Text passage
In the 48 h forecast, a noticeable degradation in model performance is observed. The monthly points shift away from the reference point, reflecting a reduction in correlation and an increase in CRMSE. Although correlations remain reasonably strong for most months, their values are systematically lower than those observed at 24 h, indicating diminished temporal coherence between forecasts and measurements. Additionally, the normalized standard deviation tends to deviate more from unity, revealing an over- or under-representation of GHI variability depending on the season. This behavior is particularly evident during transitional months, when rapidly evolving meteorological conditions increase forecast uncertainty.
The comparison between the two lead times clearly highlights the impact of the forecast horizon on predictive ability. The 24 h forecasts exhibit higher correlations, better representation of observed variance, and lower CRMSE across all seasons, whereas the 48 h forecasts show increased dispersion and reduced accuracy. Nonetheless, the overall structure of the Taylor diagrams indicates that the model retains a substantial level of forecast ability even at 48 h, supporting its applicability for short- to medium-term solar resource forecasting. These results emphasize the importance of lead-time selection in operational applications and demonstrate the added value of shorter forecasts for accurate GHI prediction.

Set tasks
1. According to the forecast text, which lead time shows higher correlations and lower CRMSE across all seasons?
2. Please report each line of the listing that contains the string "Where".

Rows of pointing data:
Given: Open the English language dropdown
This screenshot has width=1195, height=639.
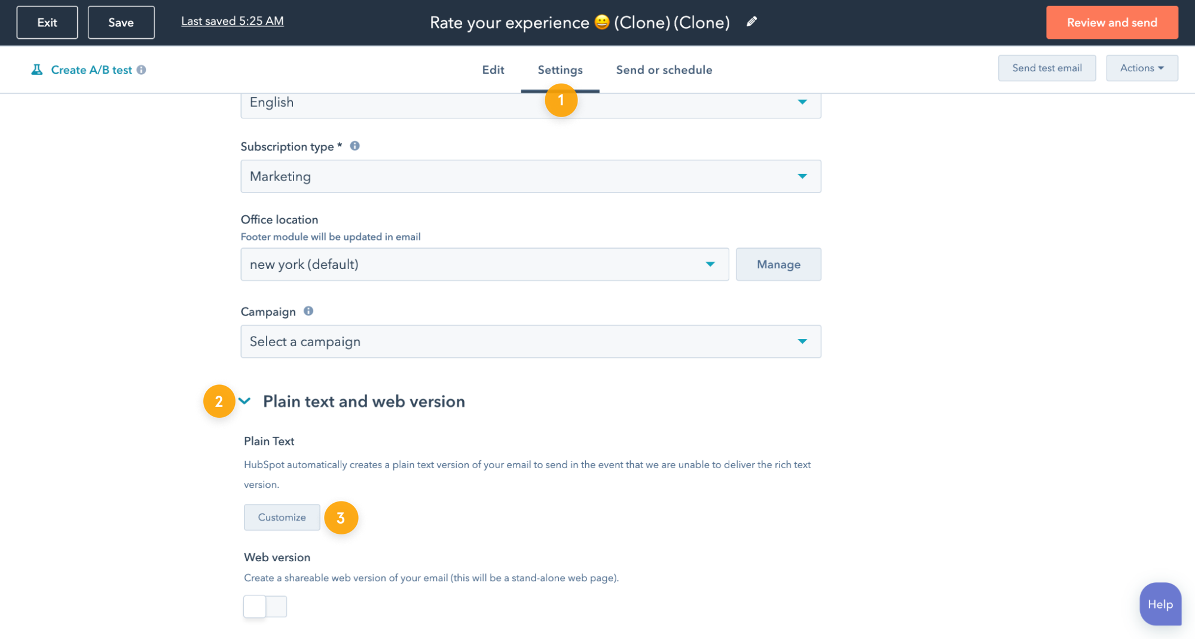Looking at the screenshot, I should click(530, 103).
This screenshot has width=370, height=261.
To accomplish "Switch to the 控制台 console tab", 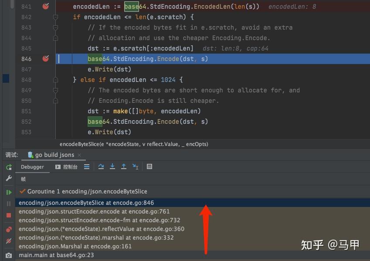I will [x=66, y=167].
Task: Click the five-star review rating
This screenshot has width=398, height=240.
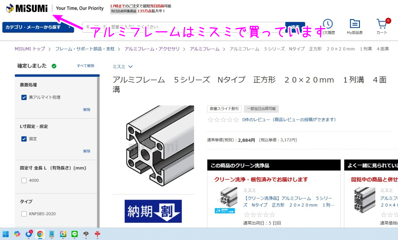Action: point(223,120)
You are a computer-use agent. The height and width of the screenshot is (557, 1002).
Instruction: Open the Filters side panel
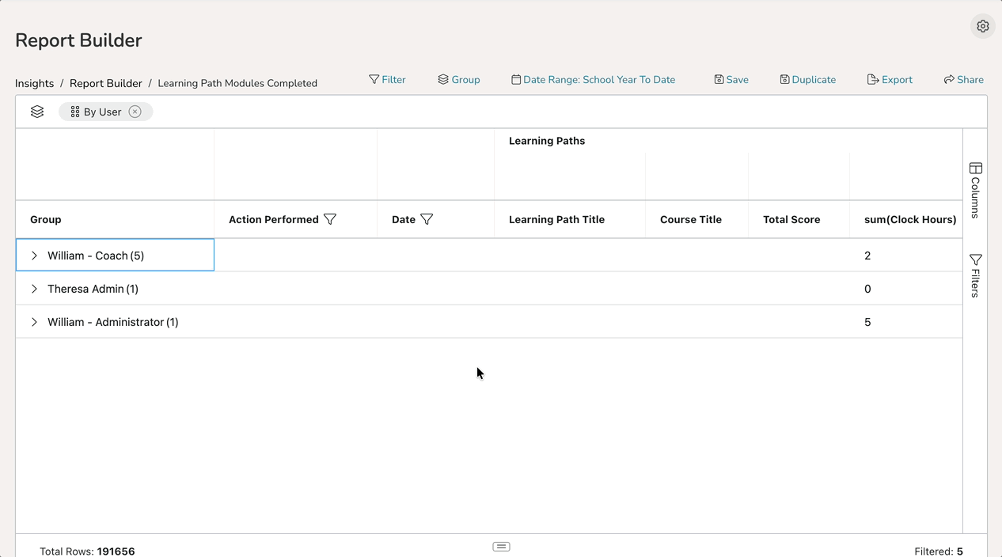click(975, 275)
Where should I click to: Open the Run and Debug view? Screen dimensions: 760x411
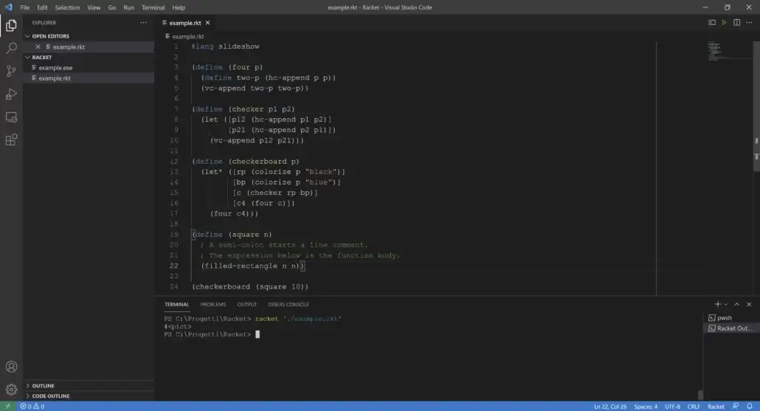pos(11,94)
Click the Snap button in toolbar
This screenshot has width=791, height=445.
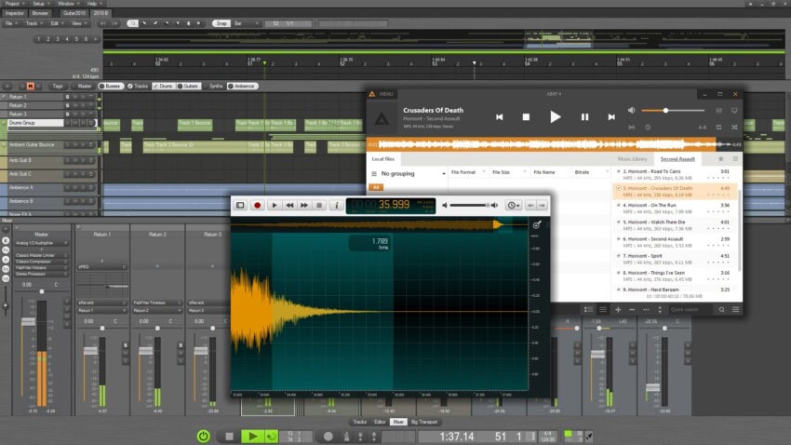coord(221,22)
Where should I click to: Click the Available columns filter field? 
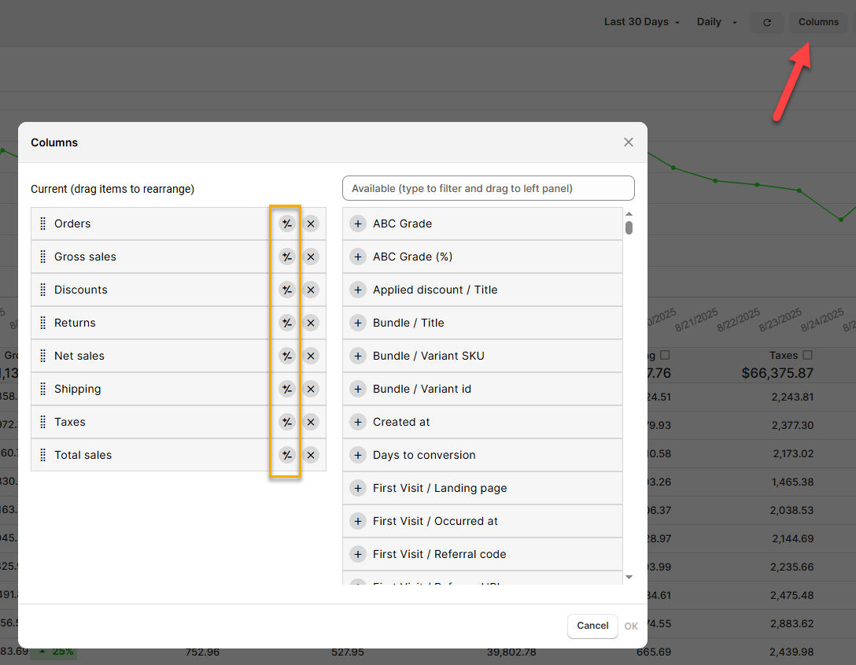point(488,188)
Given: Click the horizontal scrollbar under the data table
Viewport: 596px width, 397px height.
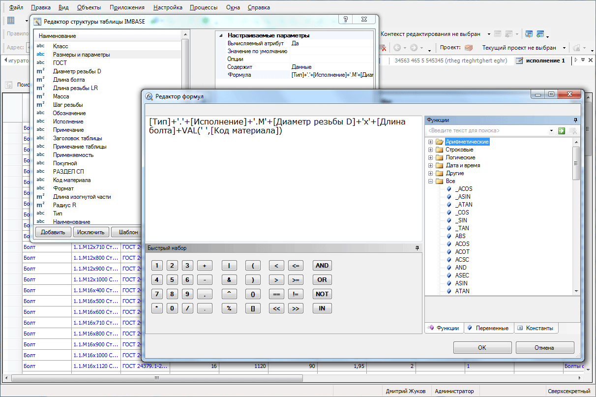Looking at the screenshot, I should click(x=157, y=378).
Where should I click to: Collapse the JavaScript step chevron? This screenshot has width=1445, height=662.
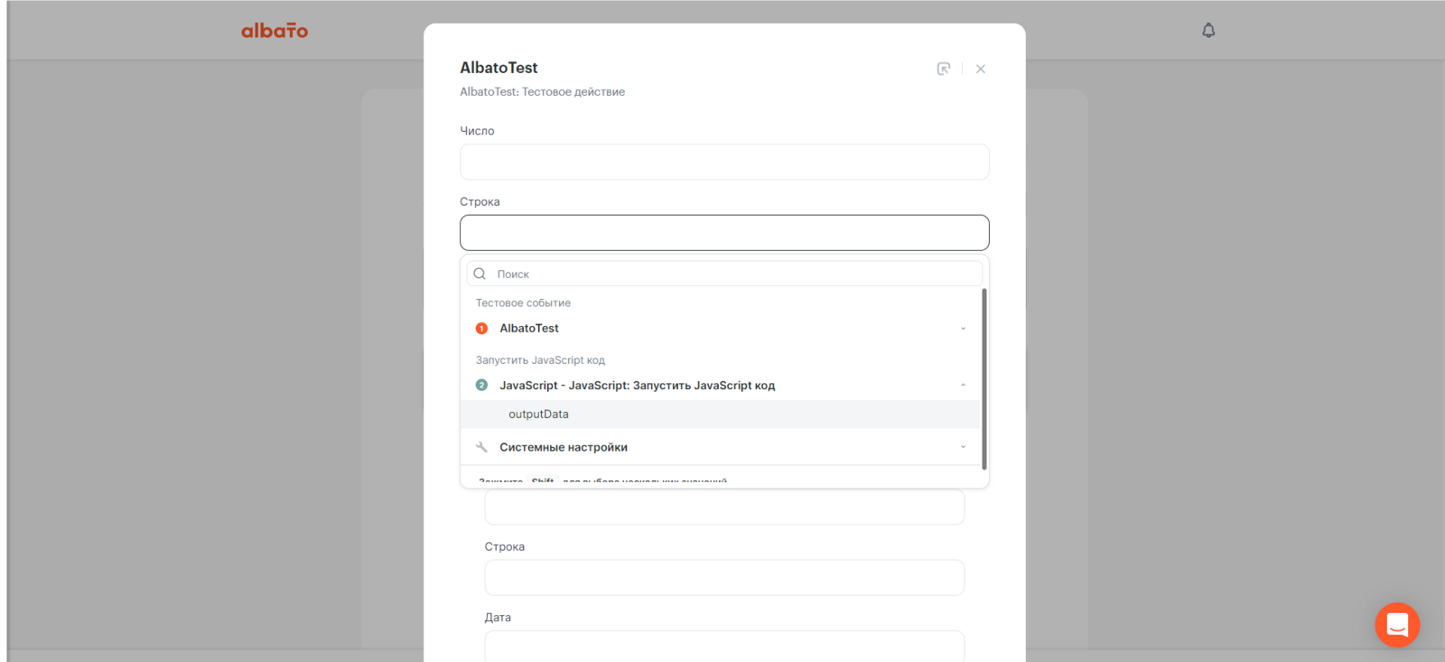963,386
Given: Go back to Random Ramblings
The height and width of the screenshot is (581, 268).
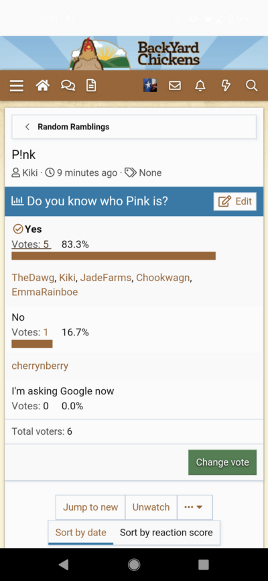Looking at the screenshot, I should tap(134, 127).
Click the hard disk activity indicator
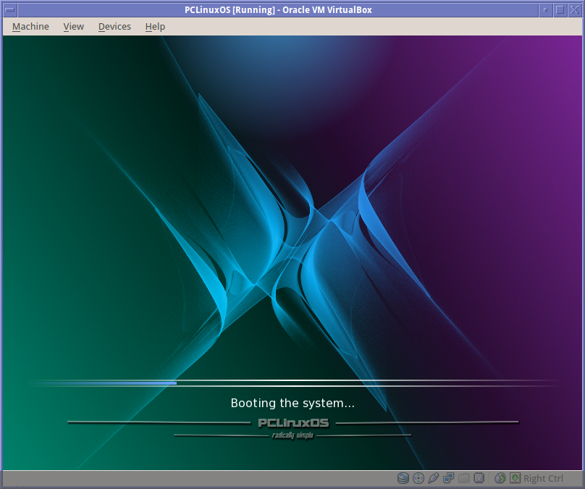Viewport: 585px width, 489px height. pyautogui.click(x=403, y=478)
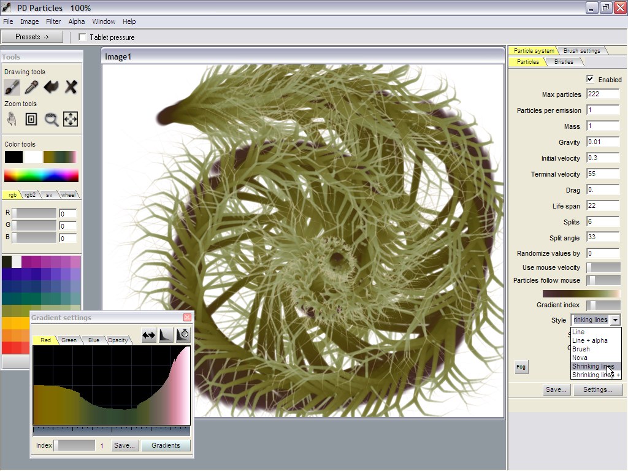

Solutions to the exercise
1. The 24 h forecasts.

2.
Where should I click to: Open the Run and Debug view? Screen dimensions: 760x411
Where should I click to: Click the Available columns filter field? 
Where should I click to: Collapse the JavaScript step chevron? This screenshot has width=1445, height=662.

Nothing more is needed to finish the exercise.